38. Chapter Thirty Eight
Chapter Thirty Eight
Eldrake
The forest seemed unnaturally quiet as we rode; the only sounds were the rhythmic clatter of hooves and the occasional snap of a branch underfoot.
The air carried an unnatural chill, one that prickled at the edges of my senses and sent a warning deep into my bones.
Vyper’s tower was close. I could feel it.
Avod rode just behind me, his silence uncharacteristic, though I knew his tension mirrored my own.
We’d been following the faint traces of Vypyr’s corruption for days now—claw marks on trees, patches of scorched earth that reeked of sulfur, and the occasional dismembered animal carcass that spoke of the Vyrmin’s foul rituals.
Each sign drew us closer to the heart of the danger and to Eva.
Her scent had been absent for miles, but I clung to the hope that she was still alive, still fighting.
I wouldn’t let myself think otherwise. The bond between us thrummed faintly, a distant thread of connection that flickered like a dying ember.
I reached for it constantly, trying to pull her closer in my mind, to feel her presence, but the distance or her condition made it impossible.

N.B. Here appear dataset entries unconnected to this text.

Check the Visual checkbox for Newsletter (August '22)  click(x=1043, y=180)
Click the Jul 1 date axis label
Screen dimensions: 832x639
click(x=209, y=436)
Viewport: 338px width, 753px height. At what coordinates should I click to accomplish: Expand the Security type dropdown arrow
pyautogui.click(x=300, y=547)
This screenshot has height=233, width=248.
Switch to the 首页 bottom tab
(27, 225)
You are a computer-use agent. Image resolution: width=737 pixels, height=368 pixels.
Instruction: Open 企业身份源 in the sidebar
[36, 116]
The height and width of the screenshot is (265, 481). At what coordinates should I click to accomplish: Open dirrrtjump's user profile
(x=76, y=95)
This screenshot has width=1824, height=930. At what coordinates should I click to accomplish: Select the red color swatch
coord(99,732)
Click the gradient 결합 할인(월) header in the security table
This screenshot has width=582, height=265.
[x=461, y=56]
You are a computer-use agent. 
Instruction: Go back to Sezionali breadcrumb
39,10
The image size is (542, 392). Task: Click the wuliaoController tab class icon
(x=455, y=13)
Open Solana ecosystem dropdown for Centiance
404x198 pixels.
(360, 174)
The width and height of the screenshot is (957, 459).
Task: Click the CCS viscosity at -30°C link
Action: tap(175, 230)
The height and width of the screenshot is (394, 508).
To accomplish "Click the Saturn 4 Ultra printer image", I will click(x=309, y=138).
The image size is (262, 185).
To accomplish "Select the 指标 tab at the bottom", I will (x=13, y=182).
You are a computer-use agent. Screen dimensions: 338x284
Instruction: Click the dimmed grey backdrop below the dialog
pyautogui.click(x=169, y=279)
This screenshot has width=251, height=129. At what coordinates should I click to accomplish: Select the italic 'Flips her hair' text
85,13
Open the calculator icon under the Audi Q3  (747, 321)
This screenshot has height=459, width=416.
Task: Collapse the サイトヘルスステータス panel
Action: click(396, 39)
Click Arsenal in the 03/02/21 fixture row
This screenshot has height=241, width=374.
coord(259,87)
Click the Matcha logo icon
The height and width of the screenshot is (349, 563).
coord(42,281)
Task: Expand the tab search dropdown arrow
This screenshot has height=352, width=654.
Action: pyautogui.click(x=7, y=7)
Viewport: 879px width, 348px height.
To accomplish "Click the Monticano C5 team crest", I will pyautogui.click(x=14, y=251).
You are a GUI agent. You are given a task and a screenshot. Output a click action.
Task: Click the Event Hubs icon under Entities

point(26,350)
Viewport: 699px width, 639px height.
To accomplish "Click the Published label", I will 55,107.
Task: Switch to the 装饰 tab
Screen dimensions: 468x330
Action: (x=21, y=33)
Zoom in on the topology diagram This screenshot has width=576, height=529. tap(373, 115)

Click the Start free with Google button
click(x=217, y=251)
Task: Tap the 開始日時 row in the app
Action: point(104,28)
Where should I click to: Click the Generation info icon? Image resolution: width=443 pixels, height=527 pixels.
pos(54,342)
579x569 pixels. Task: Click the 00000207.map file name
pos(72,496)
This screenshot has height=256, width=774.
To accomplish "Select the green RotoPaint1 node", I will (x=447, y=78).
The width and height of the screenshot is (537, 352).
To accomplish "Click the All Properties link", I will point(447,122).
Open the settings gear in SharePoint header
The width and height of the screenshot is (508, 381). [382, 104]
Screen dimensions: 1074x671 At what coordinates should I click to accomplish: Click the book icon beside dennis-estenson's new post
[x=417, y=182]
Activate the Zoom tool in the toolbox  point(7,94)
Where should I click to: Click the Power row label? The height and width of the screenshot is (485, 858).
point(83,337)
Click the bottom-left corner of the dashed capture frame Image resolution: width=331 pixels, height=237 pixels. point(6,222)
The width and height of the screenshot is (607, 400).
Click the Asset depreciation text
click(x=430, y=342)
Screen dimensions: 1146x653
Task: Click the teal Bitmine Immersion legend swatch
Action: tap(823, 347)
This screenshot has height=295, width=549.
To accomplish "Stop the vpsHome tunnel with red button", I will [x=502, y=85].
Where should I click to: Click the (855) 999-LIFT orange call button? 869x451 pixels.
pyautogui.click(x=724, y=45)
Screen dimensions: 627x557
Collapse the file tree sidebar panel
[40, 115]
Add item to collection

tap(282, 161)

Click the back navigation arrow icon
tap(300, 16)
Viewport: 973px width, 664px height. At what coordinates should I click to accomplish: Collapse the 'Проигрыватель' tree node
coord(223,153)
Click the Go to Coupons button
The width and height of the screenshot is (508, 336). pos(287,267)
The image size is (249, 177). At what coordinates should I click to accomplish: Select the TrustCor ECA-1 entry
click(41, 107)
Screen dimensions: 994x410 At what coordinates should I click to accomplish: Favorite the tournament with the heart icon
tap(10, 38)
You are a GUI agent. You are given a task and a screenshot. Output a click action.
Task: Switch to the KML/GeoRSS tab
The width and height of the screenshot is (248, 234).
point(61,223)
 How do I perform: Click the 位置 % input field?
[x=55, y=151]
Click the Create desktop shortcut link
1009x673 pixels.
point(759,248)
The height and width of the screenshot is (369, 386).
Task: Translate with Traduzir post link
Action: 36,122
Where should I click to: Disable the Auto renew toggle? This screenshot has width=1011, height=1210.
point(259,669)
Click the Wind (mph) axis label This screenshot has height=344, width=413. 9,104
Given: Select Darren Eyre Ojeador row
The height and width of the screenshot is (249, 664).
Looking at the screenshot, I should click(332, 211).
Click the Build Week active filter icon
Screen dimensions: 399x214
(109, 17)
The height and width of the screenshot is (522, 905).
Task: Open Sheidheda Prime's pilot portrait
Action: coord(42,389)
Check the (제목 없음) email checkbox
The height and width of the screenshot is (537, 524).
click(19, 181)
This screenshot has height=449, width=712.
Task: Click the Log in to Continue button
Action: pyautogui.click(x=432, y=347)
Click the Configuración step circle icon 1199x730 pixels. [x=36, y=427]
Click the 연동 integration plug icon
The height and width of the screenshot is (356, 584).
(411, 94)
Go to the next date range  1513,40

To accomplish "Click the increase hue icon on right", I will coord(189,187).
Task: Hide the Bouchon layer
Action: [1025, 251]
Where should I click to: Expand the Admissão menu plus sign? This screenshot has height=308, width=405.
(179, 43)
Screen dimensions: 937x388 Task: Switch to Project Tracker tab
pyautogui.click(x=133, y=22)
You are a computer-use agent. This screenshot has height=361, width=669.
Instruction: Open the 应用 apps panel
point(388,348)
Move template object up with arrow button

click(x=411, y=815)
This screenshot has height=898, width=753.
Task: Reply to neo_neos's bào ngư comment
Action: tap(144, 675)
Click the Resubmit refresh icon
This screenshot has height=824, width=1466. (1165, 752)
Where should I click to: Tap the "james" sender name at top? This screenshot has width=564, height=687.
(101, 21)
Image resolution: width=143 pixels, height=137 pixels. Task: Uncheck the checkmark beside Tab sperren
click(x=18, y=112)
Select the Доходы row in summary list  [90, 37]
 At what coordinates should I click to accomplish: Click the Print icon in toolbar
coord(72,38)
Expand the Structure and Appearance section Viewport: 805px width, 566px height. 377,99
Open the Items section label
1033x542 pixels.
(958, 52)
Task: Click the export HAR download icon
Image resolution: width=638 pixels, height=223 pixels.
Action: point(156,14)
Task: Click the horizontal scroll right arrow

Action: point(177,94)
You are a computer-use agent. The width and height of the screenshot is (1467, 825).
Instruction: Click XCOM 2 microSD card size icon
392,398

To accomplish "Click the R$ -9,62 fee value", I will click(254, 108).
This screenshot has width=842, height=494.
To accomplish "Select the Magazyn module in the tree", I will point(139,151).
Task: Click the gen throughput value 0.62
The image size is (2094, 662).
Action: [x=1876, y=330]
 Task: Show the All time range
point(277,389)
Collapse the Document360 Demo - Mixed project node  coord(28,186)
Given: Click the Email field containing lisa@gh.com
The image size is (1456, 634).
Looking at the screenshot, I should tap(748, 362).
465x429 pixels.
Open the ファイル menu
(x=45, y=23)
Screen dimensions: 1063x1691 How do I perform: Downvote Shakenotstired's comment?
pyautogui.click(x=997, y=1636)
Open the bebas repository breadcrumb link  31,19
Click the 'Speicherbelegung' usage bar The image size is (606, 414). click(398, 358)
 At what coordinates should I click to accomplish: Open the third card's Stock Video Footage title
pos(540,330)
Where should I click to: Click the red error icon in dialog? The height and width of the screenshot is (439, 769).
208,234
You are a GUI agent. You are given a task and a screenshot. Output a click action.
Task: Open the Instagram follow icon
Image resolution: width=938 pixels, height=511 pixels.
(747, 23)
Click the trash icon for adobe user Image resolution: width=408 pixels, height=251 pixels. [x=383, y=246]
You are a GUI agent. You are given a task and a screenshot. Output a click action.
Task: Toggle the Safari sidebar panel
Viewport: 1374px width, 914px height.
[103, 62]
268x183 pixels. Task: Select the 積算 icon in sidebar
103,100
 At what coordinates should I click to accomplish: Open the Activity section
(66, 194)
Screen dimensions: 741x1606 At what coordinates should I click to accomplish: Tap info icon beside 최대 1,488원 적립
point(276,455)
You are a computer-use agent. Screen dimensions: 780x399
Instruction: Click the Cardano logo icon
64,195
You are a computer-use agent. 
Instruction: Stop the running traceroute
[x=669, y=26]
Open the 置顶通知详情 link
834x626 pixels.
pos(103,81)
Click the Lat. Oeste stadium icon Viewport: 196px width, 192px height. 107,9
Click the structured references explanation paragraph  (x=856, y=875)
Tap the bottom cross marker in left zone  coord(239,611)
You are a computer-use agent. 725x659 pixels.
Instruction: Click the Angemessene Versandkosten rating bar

Then it happened. Something punched me in the chest.
Not a blade. Not a fist.
A feeling .
I slumped on my saddle as the breath was knocked from my lungs. The forest ahead blurred, moonlight bending like mist. Avod turned, about to ask something, but I held up a hand, fingers trembling.
“Wait,” I rasped. “Just—wait.”
The air shifted. Thickened. A scent I knew—honeysuckle and dew—flooded my senses. My vision tunneled. The bond— our bond—flared to life like a lit vein through my chest. Hot. Bright. Alive.
Eva.
I felt her panic before I saw anything. Her fear. Her pain. The weight of a name:
Vyper.
And then—like something unfolding inside my skull—I saw it. Not a memory. Not a dream. A message .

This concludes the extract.